[Stored data]
--------

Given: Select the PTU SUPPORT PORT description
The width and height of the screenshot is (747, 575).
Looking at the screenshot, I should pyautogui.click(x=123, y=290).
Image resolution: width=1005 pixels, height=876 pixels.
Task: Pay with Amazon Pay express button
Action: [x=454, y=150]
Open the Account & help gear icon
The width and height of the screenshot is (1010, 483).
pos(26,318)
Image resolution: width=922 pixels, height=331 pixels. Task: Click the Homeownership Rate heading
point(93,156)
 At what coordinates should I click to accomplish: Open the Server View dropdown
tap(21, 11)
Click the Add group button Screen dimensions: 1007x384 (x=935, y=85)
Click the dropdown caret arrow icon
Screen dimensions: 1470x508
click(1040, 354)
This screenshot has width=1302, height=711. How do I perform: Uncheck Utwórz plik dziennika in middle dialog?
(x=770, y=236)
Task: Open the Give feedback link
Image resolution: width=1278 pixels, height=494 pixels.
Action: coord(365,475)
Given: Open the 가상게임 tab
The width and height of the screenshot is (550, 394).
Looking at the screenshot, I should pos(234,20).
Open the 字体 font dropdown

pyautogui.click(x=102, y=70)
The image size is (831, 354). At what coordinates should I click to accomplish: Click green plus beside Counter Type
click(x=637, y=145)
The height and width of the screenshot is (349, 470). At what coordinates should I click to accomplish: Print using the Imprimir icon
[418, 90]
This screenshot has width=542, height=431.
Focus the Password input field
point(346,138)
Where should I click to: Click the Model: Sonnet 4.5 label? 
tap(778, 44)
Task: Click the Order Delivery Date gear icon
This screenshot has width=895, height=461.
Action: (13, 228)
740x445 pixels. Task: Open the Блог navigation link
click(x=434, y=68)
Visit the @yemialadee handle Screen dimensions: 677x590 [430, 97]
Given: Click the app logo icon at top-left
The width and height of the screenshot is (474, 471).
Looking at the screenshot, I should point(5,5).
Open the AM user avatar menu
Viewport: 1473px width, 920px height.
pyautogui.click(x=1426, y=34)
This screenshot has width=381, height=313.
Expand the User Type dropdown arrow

--------

Write every record out again, letter for letter.

Task response:
Given: Select the PTU SUPPORT PORT description
The width and height of the screenshot is (747, 575).
Looking at the screenshot, I should pyautogui.click(x=123, y=290).
Image resolution: width=1005 pixels, height=876 pixels.
Task: Pay with Amazon Pay express button
Action: [x=454, y=150]
Open the Account & help gear icon
The width and height of the screenshot is (1010, 483).
pos(26,318)
Image resolution: width=922 pixels, height=331 pixels. Task: Click the Homeownership Rate heading
point(93,156)
 At what coordinates should I click to accomplish: Open the Server View dropdown
tap(21, 11)
Click the Add group button Screen dimensions: 1007x384 (x=935, y=85)
Click the dropdown caret arrow icon
Screen dimensions: 1470x508
click(1040, 354)
This screenshot has width=1302, height=711. How do I perform: Uncheck Utwórz plik dziennika in middle dialog?
(x=770, y=236)
Task: Open the Give feedback link
Image resolution: width=1278 pixels, height=494 pixels.
Action: coord(365,475)
Given: Open the 가상게임 tab
The width and height of the screenshot is (550, 394).
Looking at the screenshot, I should pos(234,20).
Open the 字体 font dropdown

pyautogui.click(x=102, y=70)
The image size is (831, 354). At what coordinates should I click to accomplish: Click green plus beside Counter Type
click(x=637, y=145)
The height and width of the screenshot is (349, 470). At what coordinates should I click to accomplish: Print using the Imprimir icon
[418, 90]
This screenshot has width=542, height=431.
Focus the Password input field
point(346,138)
Where should I click to: Click the Model: Sonnet 4.5 label? 
tap(778, 44)
Task: Click the Order Delivery Date gear icon
This screenshot has width=895, height=461.
Action: (13, 228)
740x445 pixels. Task: Open the Блог navigation link
click(x=434, y=68)
Visit the @yemialadee handle Screen dimensions: 677x590 [430, 97]
Given: Click the app logo icon at top-left
The width and height of the screenshot is (474, 471).
Looking at the screenshot, I should point(5,5).
Open the AM user avatar menu
Viewport: 1473px width, 920px height.
pyautogui.click(x=1426, y=34)
This screenshot has width=381, height=313.
Expand the User Type dropdown arrow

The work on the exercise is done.